The latest analysis was performed after a median follow-up of about 74 months, compared to about 45 months for the 2017 primary analysis. This also included new descriptive iDFS and cardiac safety data.
“The goal of adjuvant treatment is to give each person with early breast cancer the best chance of a cure,” said Levi Garraway, chief medical officer and head of Global Product Development for Roche. “These new data with longer follow-up show the continued effect of the Perjeta-based regimen and an increased invasive disease-free survival benefit.”
The Perjeta-based treatment reduced the risk of breast cancer recurrence of death by 24% compared to Herceptin, chemotherapy and placebo. At the six-year mark, 90.6% of patients in the Perjeta cohort have not had breast cancer return, compared to 87.8% in the placebo arm. This comes to an absolute benefit of 2.8%.
The APHINITY study is an international, Phase III, randomized, double-blind, placebo-controlled, two-arm study looking at 4,805 patients with operable HER2-positive eBC. The primary endpoint is iDFS, which was defined as the time a patient lives without return of invasive breast cancer at any site, or death from any cause after adjuvant treatment. The secondary endpoints included cardiac and overall safety, OS, disease-free survival and health-related quality of life. The study will continue tracking participants for 10 years.

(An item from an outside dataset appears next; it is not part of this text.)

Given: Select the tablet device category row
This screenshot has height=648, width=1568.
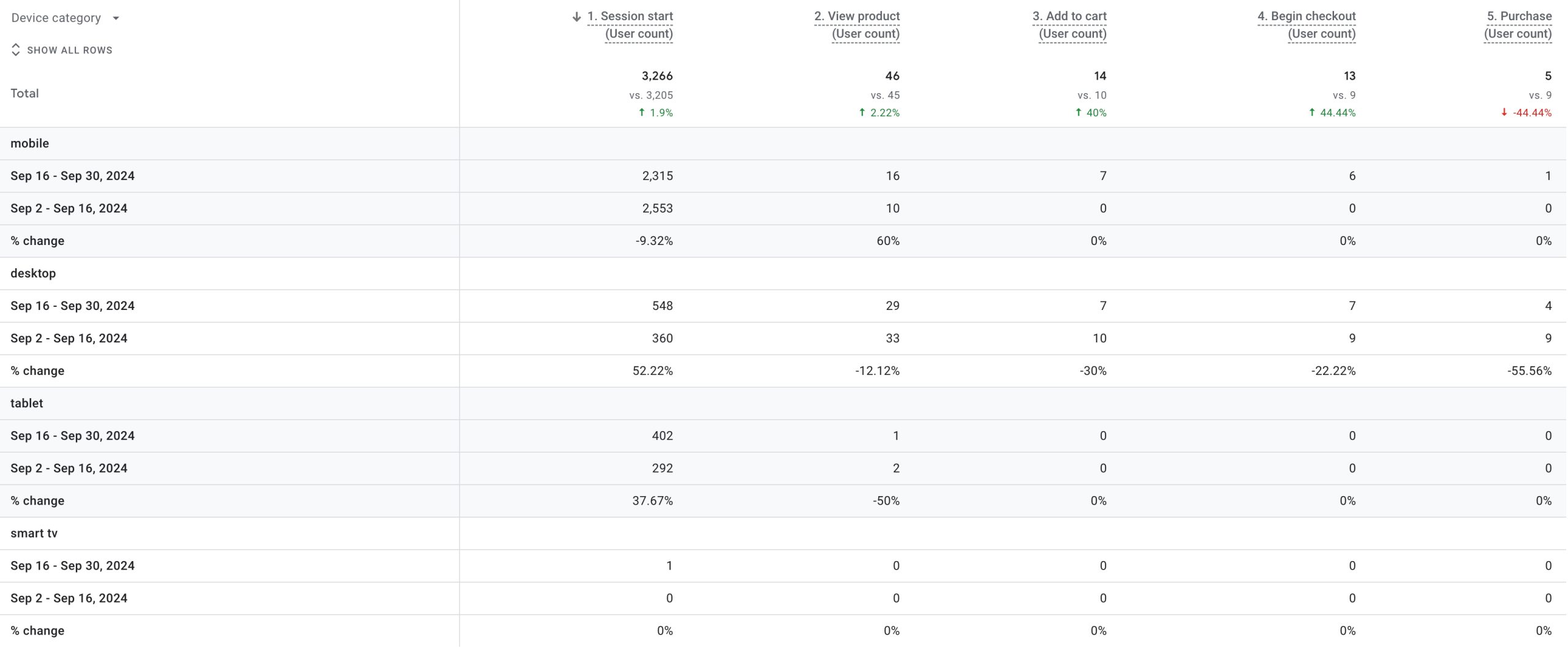Looking at the screenshot, I should click(27, 403).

Perjeta is a monoclonal antibody approved for use before and after surgery with Herceptin (trastuzumab) and chemotherapy (docetaxel) in patients with HER2-positive breast cancer that has metastasized and who have not received anti-HER2 therapy or chemotherapy for metastatic breast cancer. It targets the HER2 receptor, which is found on many normal cells and in high amounts in cancer cells in HER2-positive cancers. It prevents the HER2 receptor from pairing with other HER receptors on the cells’ surface. The binding of Perjeta to HER2 is thought to signal the immune system to destroy the cancer cells. Together, Perjeta and Herceptin are believed to complement each other because they both bind to the HER2 receptor, but at different locations.
“These results demonstrate the importance of longer follow-up of APHINITY and further confirm the Perjeta-based regimen as the standard of care for people with HER2-positive early breast cancer at high risk of recurrence, such as those with lymph node-positive disease,” said Martine Piccard, co-founder of BIG and scientific director at the Institute Jules Bordet.
The strongest effect observed, similar to that seen in the primary analysis, was in patients at high risk of recurrence, for example, in patients with lymph node (LN)-positive disease. These patients had a 28% decrease in the risk of recurrence of death in the Perjeta-based arm compared to the Herceptin, chemotherapy and placebo cohort. The treatment effect of the Perjeta-based therapy is observed regardless of the patient’s hormone receptor (HR) status.